Die Unterschiede, die im Auflagenverlauf einen Stilwandel erkennbar machen, betreffen vor allem die Handlungsmuster Akademischmachen und Exemplifizieren. Wie man sieht, markiert vor allem der Übergang von der 4. zur 5. Auflage einen grundlegenden Perspektivwechsel: Schon der Vergleich der Überschriften verdeutlicht eine andere Gewichtung im Anspruch auf Fachsprachlichkeit und fachwissenschaftliche Genauigkeit, da in den jüngeren Auflagen der grammatische Gegenstand „Ellipse“ ohne vorherige Erläuterung (z.B. als Suchbegriff) als bekannt vorausgesetzt, im Blick auf die Begriffsgeschichte und die damit verbundenen Implikationen aber reflektiert wird. Ungeachtet dessen wird durchgehend in hohem Maße auf grammatische und in Teilen auch sonstige sprachwissenschaftliche Terminologie zurückgegriffen und von ihrer Beherrschung ausgegangen. Unterschiede zeigen sich des Weiteren darin, dass bis zur 4. Auflage unter anderem auf das Vorkommen von Ellipsen in literarischen Texten verwiesen wird und Ellipsen auch als Stilmittel ausgewiesen und gekennzeichnet werden. Darin kommen zum einen der lange Zeit in der Grammatikschreibung übliche Rückgriff auf literarische Vorbilder (mit dem Verweisen auf bzw. Illustrieren an literarischen ‚Vorzeigetexten‘) und zum anderen die rhetorisch-stilistische Begriffstradition, die das Verständnis ebenfalls lange Zeit dominiert oder zumindest mitgeprägt hat, zum Ausdruck. Die jüngeren Auflagen, die auf Ellipsen als Stilmittel (z.B. in literarischen Texten) nicht (mehr) hinweisen, sind erkennbar um wesentlich mehr Differenzierung im Blick auf den Sprachgebrauch bemüht, was sich auch im Exemplifizieren durch die Verwendung authentischer Belege aus Gebrauchstexten, also in einem stärkeren Bezug zur Lebenswirklichkeit – und damit vermutlich auch in besserer Nachvollziehbarkeit für die Rezipienten – niederschlägt.

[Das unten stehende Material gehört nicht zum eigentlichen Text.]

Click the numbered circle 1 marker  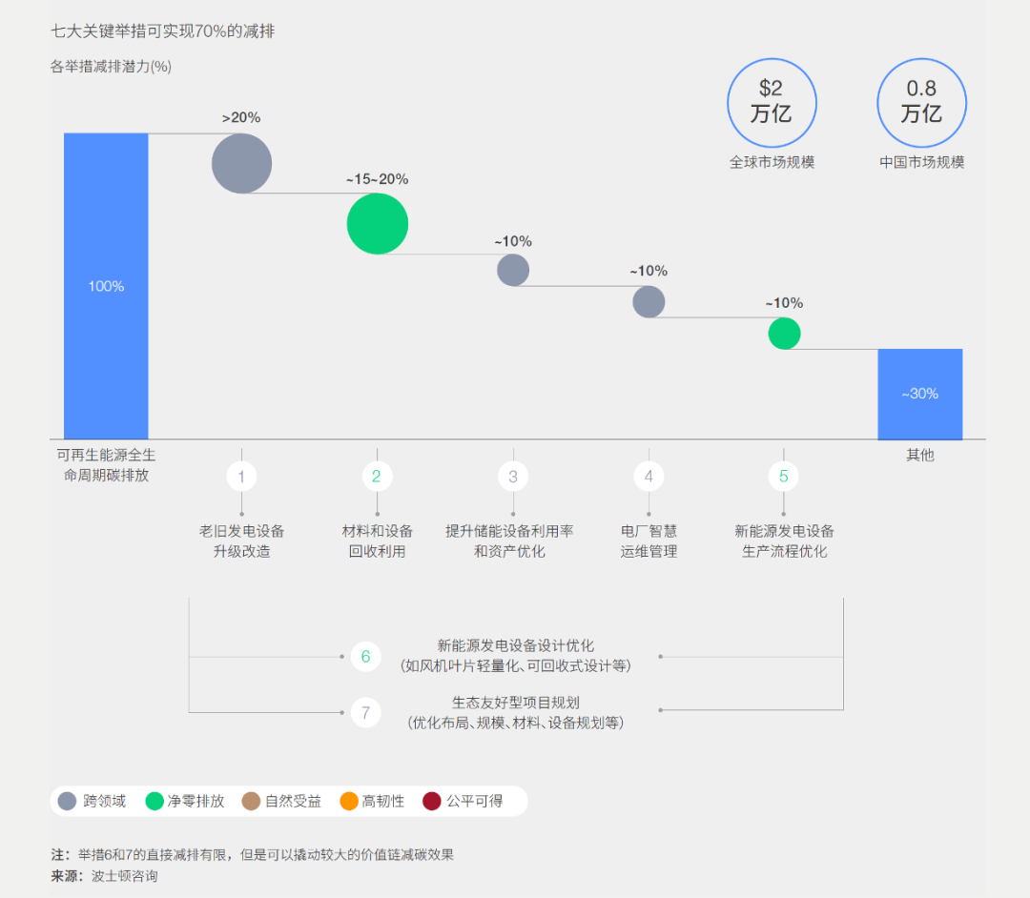[241, 477]
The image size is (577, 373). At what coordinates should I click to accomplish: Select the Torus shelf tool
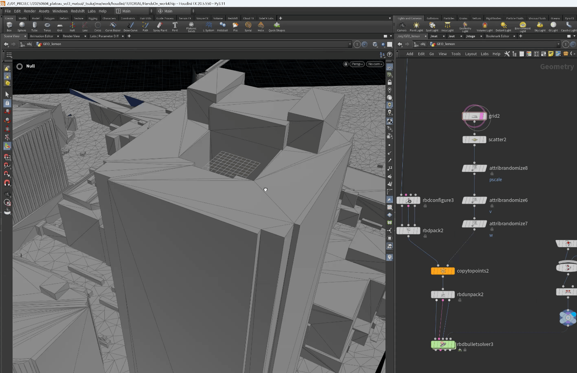[x=47, y=26]
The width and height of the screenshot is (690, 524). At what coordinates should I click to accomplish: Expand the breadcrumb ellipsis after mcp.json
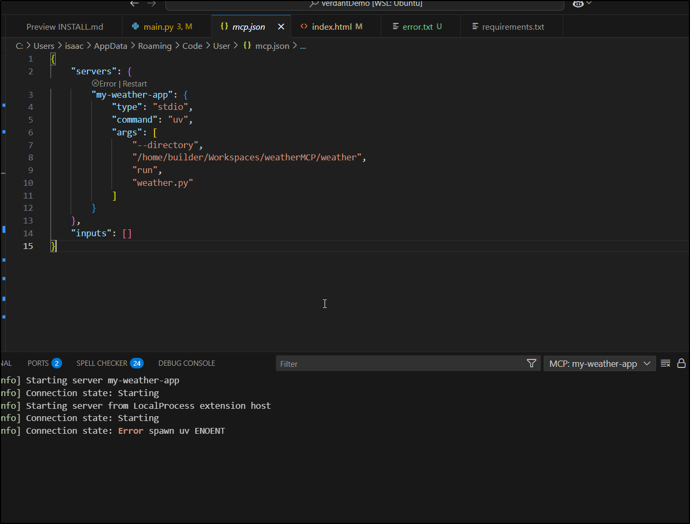point(303,46)
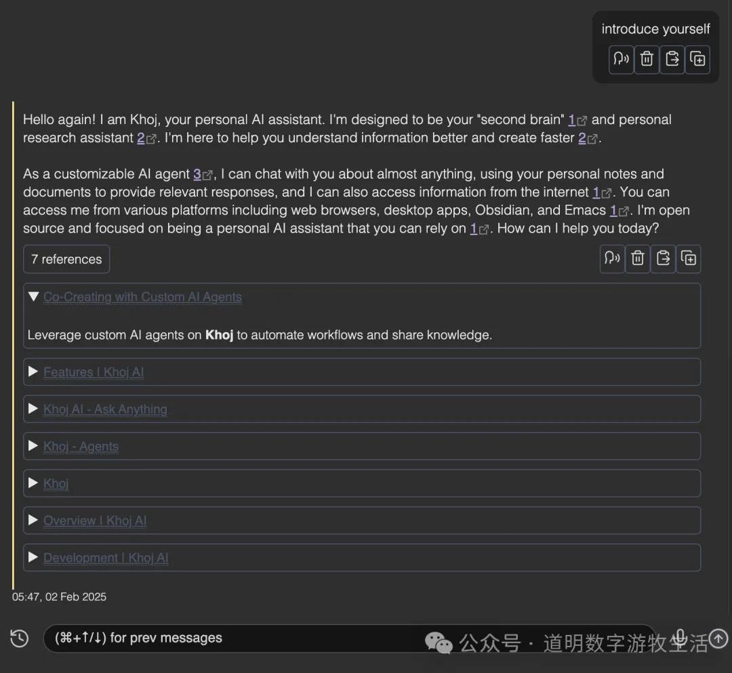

Man kann die hier erkennbaren Veränderungen insofern als Stilwandel auffassen, als sich der charakteristische Textmusterstil zumindest partiell durch Bemühungen um Genauigkeit und Differenzierung nach Bestimmtheitsgraden von Aussagen im Laufe der Zeit verändert – eine Entwicklung, die gegenstandsbezogen vor allem durch die Berücksichtigung auch gesprochener Sprache und der Beziehungen zwischen Mündlichkeit und Schriftlichkeit sowie durch Einflüsse aus der Text(sorten)linguistik, methodisch vor allem durch korpuslinguistische Analysen bedingt ist. Im Blick auf das Gestalten manifestiert sich dieser Textmusterwandel darin, dass das Bemühen um angemessene sprachgebrauchsbezogene Differenzierung auf der Ausdrucksebene angezeigt wird, wie es etwa folgende Beispiele aus der 9. Auflage erkennen lassen:

 (36) […] ist die Akzeptanz dieser Konstruktion allerdings etwas geringer. (Wöllstein/Dudenredaktion 2016: 910)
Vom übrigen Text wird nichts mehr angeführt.